11. The method of claim 9, wherein the template reaction mixture is heated at a temperature of about 130° C. forming a FDU-12-130 template.

12. The method of claim 9, wherein the template reaction mixture is heated at a temperature of about 150° C. forming a FDU-1-150 template.

13. The method of claim 9, further comprising crushing the second heated reaction mixture prior to the carbonizing.

14. The method of claim 9, further comprising bringing the second heated mixture to carbonization temperature using a ramping rate of 2 to 4° C./min.

15. The method of claim 9, wherein carbonizing is performed under constant nitrogen flow.

16. The method of claim 9, wherein the first heated reaction mixture is incubated at a temperature of 130° C.

17. The method of claim 9, wherein the first heated reaction mixture is incubated at a temperature of 150° C.

18. The method of claim 9, wherein the template is removed by treating the template/diaminoguanidine-based carbon nitride product with hydrogen fluoride or an ethanol wash.

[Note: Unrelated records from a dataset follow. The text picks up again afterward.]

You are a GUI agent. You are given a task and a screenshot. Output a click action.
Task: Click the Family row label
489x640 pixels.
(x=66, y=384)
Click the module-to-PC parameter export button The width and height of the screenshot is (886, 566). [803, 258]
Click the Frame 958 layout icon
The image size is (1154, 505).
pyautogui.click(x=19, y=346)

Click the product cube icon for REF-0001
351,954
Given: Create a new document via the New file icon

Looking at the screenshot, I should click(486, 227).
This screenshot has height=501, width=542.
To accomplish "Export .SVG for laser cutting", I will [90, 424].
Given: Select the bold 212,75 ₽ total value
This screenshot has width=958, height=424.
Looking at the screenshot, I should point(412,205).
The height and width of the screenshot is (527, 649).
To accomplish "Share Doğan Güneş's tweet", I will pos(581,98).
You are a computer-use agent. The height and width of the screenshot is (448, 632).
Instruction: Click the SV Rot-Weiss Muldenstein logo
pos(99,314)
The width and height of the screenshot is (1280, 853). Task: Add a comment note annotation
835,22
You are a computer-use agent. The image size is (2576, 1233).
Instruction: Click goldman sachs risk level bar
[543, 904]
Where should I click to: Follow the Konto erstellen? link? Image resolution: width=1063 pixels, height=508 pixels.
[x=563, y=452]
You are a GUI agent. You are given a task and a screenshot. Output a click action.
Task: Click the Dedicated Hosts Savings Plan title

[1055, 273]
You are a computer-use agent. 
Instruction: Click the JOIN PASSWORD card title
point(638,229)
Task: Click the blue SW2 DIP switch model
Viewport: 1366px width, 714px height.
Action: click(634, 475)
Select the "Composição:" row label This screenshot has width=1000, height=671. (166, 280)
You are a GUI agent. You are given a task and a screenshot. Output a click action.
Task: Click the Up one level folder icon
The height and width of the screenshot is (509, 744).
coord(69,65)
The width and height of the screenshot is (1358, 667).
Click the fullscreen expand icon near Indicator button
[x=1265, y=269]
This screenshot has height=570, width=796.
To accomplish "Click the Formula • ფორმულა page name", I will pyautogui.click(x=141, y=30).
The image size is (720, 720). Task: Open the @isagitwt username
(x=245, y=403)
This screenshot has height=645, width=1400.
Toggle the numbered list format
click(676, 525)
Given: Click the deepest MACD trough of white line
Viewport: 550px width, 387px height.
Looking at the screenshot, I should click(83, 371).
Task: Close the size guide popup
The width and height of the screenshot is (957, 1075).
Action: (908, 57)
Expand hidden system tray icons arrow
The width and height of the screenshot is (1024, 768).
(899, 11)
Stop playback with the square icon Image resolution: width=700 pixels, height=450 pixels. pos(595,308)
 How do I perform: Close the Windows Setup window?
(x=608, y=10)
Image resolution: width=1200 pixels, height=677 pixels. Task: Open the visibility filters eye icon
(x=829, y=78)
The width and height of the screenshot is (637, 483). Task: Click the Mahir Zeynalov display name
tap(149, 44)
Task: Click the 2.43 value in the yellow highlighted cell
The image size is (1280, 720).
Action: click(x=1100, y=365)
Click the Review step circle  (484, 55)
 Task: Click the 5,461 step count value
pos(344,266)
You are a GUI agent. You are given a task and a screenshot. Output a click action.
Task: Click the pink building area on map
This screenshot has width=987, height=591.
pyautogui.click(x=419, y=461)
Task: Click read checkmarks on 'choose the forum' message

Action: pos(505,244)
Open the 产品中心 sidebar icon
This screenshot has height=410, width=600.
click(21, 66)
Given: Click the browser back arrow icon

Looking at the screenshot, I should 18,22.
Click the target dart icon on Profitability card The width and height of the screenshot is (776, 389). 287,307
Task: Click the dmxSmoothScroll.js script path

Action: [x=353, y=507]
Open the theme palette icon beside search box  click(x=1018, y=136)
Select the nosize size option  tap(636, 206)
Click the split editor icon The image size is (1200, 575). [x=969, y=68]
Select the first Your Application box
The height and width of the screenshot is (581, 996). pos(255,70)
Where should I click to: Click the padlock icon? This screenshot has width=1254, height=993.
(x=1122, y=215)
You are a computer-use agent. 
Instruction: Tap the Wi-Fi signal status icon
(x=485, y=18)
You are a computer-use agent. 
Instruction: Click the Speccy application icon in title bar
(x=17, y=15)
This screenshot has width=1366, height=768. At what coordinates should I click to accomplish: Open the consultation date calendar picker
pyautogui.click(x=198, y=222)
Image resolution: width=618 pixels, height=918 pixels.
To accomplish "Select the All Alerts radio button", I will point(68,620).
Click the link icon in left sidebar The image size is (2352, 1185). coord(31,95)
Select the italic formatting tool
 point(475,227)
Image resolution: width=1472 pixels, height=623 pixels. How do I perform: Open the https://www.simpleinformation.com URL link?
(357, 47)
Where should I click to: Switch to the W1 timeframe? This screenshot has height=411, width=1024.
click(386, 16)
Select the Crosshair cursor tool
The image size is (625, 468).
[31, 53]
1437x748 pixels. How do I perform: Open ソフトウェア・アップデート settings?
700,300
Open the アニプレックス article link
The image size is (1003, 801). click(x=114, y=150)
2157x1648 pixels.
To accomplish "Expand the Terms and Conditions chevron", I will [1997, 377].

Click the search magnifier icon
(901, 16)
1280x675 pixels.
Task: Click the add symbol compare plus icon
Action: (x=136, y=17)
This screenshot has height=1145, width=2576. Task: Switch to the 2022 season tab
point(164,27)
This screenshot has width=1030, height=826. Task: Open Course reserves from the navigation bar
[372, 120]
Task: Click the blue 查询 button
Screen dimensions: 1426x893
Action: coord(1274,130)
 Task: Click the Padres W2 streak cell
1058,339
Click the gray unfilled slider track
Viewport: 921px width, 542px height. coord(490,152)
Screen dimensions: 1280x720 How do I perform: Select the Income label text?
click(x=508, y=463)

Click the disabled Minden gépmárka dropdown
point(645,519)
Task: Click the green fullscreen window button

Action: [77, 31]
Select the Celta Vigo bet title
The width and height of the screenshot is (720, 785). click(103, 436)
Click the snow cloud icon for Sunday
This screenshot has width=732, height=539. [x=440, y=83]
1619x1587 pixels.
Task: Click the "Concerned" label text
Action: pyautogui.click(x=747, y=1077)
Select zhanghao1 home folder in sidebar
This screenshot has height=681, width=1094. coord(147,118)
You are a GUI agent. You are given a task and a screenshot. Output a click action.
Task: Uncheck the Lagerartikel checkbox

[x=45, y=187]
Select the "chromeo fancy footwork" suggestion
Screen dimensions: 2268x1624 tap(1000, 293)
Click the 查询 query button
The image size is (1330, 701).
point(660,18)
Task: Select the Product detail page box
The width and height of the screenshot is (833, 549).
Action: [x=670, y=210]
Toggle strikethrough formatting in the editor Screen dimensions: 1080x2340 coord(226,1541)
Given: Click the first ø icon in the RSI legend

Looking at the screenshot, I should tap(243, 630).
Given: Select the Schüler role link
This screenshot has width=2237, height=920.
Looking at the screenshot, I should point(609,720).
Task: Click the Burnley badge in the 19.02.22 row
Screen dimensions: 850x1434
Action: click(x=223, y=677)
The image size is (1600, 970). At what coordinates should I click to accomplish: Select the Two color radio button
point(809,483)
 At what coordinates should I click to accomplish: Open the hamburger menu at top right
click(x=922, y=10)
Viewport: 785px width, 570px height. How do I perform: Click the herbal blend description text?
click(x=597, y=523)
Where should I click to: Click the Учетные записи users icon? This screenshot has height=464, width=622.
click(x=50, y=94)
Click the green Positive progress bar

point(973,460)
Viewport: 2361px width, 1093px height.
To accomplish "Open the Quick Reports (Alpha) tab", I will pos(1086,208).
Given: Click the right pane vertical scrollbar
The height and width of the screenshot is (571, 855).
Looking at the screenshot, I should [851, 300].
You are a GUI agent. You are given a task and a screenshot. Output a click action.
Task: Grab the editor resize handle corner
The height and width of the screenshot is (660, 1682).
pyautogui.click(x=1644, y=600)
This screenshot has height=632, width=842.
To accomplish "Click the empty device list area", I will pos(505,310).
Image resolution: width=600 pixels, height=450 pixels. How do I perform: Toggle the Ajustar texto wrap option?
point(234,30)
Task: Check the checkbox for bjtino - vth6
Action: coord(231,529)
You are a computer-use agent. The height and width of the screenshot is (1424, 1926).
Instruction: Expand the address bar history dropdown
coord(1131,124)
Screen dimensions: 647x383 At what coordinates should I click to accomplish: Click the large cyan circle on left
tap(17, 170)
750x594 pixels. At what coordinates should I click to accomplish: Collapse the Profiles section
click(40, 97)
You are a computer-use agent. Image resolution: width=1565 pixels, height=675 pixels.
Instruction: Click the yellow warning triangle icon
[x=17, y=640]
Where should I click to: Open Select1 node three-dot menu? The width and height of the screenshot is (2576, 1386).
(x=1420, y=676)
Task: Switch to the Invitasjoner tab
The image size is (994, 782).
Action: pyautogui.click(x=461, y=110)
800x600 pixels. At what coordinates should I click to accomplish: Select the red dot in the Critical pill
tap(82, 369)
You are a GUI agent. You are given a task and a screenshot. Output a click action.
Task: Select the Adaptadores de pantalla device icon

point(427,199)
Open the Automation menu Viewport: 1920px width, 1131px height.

19. A CO₂capture process comprising contacting a nitrogen rich three-dimensional C₃N₄₊ graphitic mesoporous carbon nitride (gMCN) of claim 1, with a CO₂containing feed source, wherein CO₂is absorbed in or to gMCN.

20. The process of claim 19, further comprising incubating the CO₂absorbed gMCN under conversion conditions forming a CO₂conversion product.

21. The process of claim 20, wherein the CO₂conversion product comprises methanol.